1. Introduction
Smoking is considered one of the leading causes of deaths internationally. According to a recent NHS report [
1], smoking caused the deaths of approximately 7900 people in England alone in 2016. The report further states that smoking is not only harmful to the smokers, but many diseases may be caused by the exposure to passive smoking, especially affecting children who are particularly vulnerable to the effects of passive smoking. This makes reducing cigarette smoking a significant public health priority. To support efficient and timely delivery of intervention for those wishing to quit smoking, it is important to be able to model the smoker’s behaviour, and in order to do that, it needs to target both endogenous stressors (e.g., nicotine effect, craving, etc.)and exogenous stressors (e.g., timing, location, type of activity, etc.) that trigger the smoking events [
2].
With advances in technology, new possibilities have emerged for creating efficient cessation programs, particularly through the use of mobile apps. This new technology has many advantages over traditional therapies; it can reach people wherever they are; enhance their experience by opening new channels between the therapist and the smoker; lastly, it offers the possibility to access databases that can provide individual feedbacks on the smokers’ current status [
3], Several methods have been used to provide intervention using mobile apps, For example, text messages either in regular or randomized intervals, or by making the user initiate access to the intervention by reporting on indicators that may cause a potential lapse [
4,
5,
6].
Investigations using self-reporting as a method have indicated that the reported predictors can provide a high degree of possibility for predicting potential lapses [
4,
5]. Schick et al. [
6] improved this method by using Hidden Markov Models to set patterns for the timing and places in which individuals are most likely to smoke, and then use these patterns for better delivery of the support messages. This paper did not report any analytical results that are related to Hidden Markov Models, but rather focused on the positive feedback from the participants who used their mobile application.
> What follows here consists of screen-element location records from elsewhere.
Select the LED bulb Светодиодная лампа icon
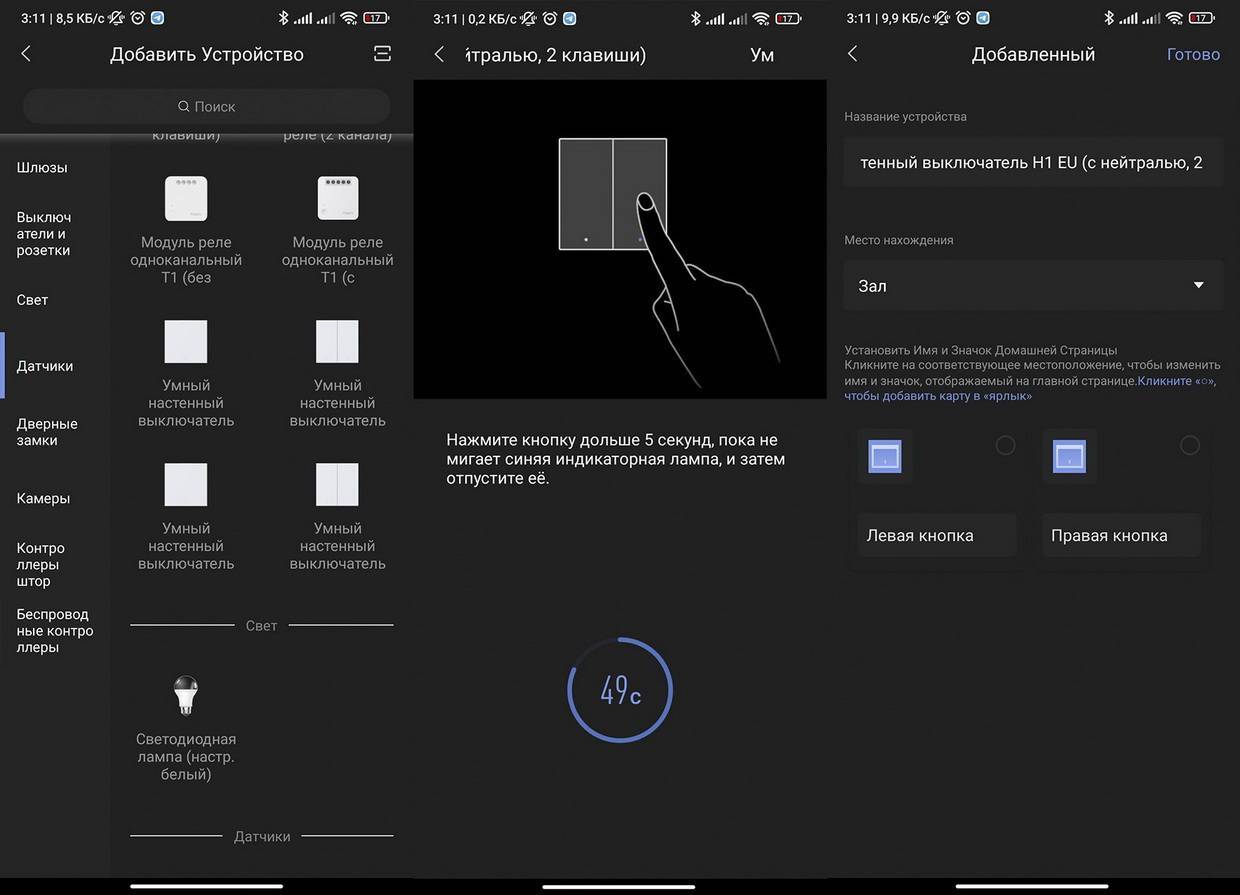1240x895 pixels. [x=185, y=694]
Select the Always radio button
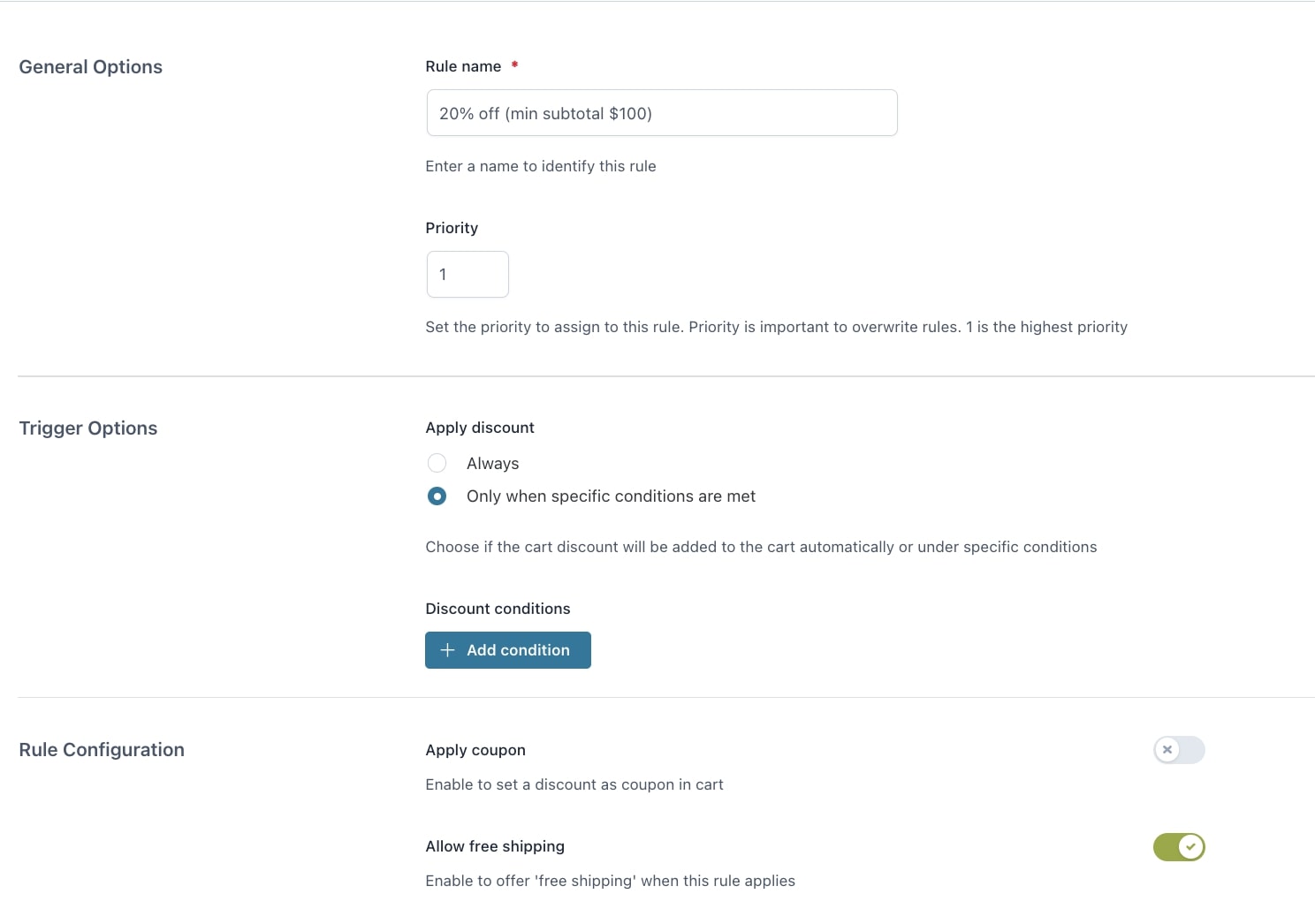Viewport: 1315px width, 924px height. pyautogui.click(x=437, y=463)
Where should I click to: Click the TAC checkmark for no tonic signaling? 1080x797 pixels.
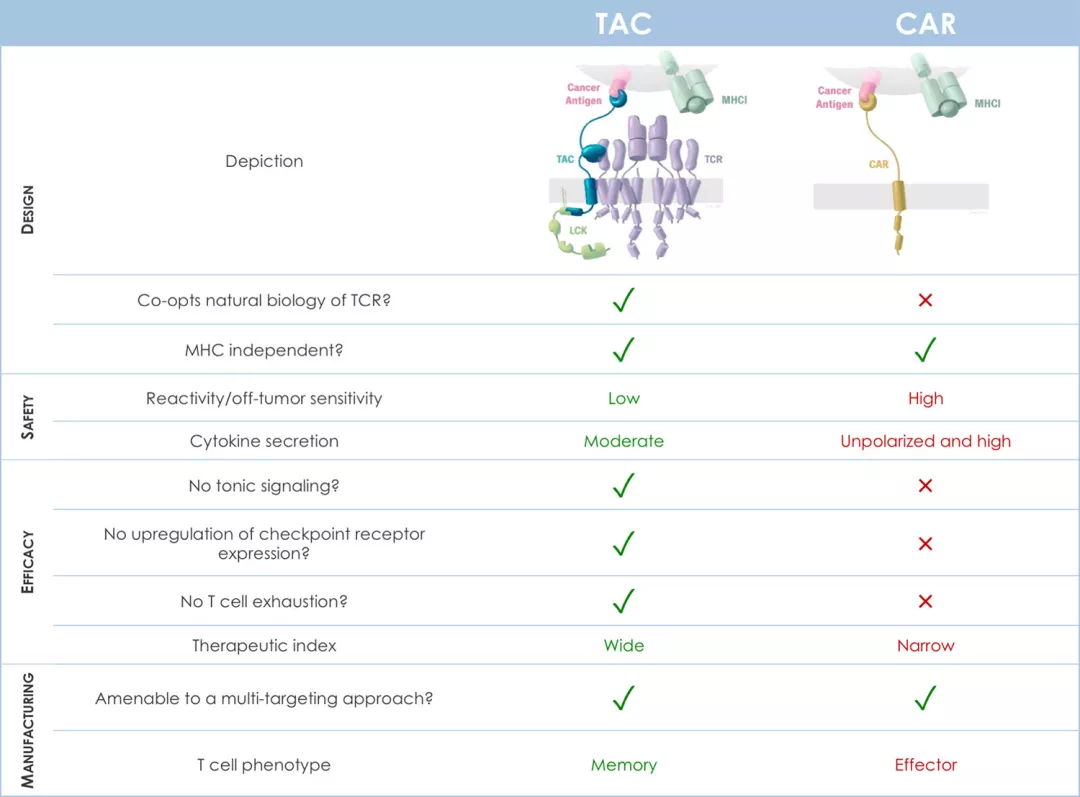pos(624,486)
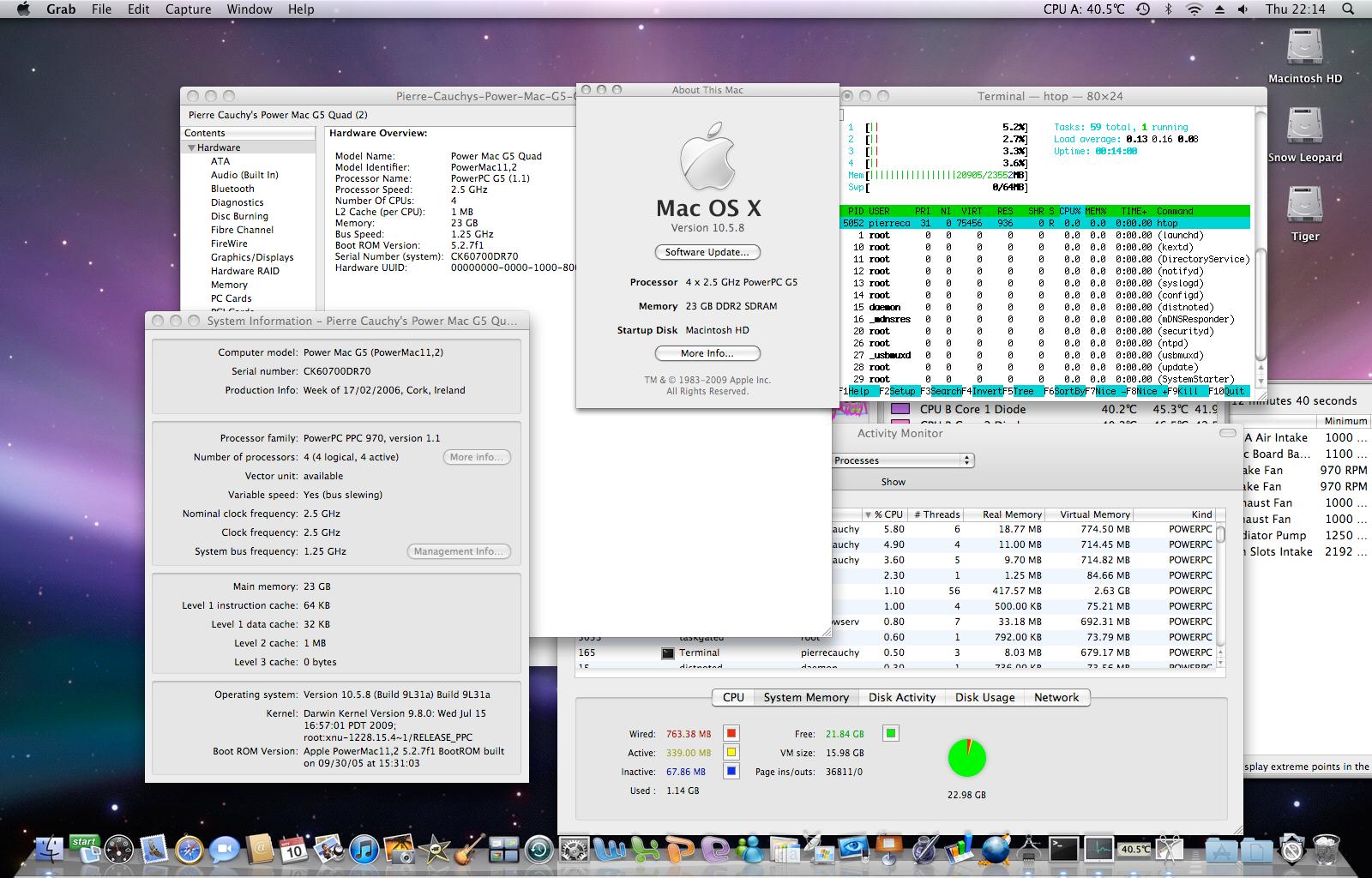This screenshot has height=878, width=1372.
Task: Open the Processes filter dropdown
Action: click(902, 460)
Recent advances in computation make machine learning a perfect tool for modelling smokers’ behaviour, enabling the implementation of smart mobile apps that have the ability to provide ‘just in time’ intervention. For example Dumortier et al. [
7] used machine learning methods to evaluate the urge to smoke based on participant reporting of 41 features (e.g., alcohol consumption, mood status, hunger, location, type of working, etc.) that may trigger an urge to smoke. They compared three different machine learning algorithms (naive Bayes classifier, discriminant analysis classifier, and decision tree learning), and checked the accuracy of the classification based on a number of selected features. Results indicated that machine learning had the ability to estimate the smokers’ urge rating with an accuracy of the classifications up to 86%. However, the models relied on the users reporting a large number of input features. Another study [
8] also used decision tree to predict daily smoking behaviour. Here population information from the 2015 China Adult Tobacco Survey Report was used; the research modelled an equation that calculates the probability of smoking time based on gender, age and time and used statistical information from the dataset as well as some additional extracted features as input to the decision tree model. The researchers concluded that the best method of prediction is XGBoost with 84.11% accuracy.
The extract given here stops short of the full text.